Yes, after being delayed until November last year in the forgettable year called 2020, The Masters golf tournament is teeing-up again today as it returns to its rightful April slot in 2021.
Though Dustin Johnson lit up the scoreboard with a record-setting 20-under par total back in November, I think his score should receive an asterisk, too. The course conditions at Augusta National Golf Club were not the same as he will find today. The golf course was soft, the winds didn’t blow, and the fans were totally absent. Make no mistake, DJ was the best player in the field that week and was quite deserving of his Green Jacket.
Now that we have 2020 in our rear view mirror (Hal-le-lu-jah!), The Masters has returned to usher in springtime for Americans once again!

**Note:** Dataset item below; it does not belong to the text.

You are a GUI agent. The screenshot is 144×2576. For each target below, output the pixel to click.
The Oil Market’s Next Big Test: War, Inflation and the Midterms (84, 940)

Here are ten predictions for what to expect this week in Augusta, Georgia:
- Rain! Yes, the weather has a lot to do with this golf event nearly every year. Though the greens are always slick, Mother Nature is being predicted to interrupt the golf at least on one or two days. The players who receive the good fortune of playing after the rain ends will have a brief opportunity to go flag-hunting on the greens at Augusta National. Watch for this on Friday and Saturday. Those golfers who finish early will not receive this extra scoring boost. It might make a big difference after 72 holes!
- Golf’s 6-time Green Jacket Giant – As you will hear probably 100 times over the next four days, this year marks the 35th anniversary of then-46 years old Jack Nicklaus’ amazing come-from-behind charge in the final round to win the 1986 Masters tournament and his sixth Green Jacket. If you are old enough to have seen this happen “live” in 1986, Jack’s inspired play on that glorious afternoon are still burned into your long-term memory and will never fade. I don’t think America has never cheered so hard for any one player to win a golf tournament – before or after. Jack’s Sunday afternoon rally on the back nine was simply that special.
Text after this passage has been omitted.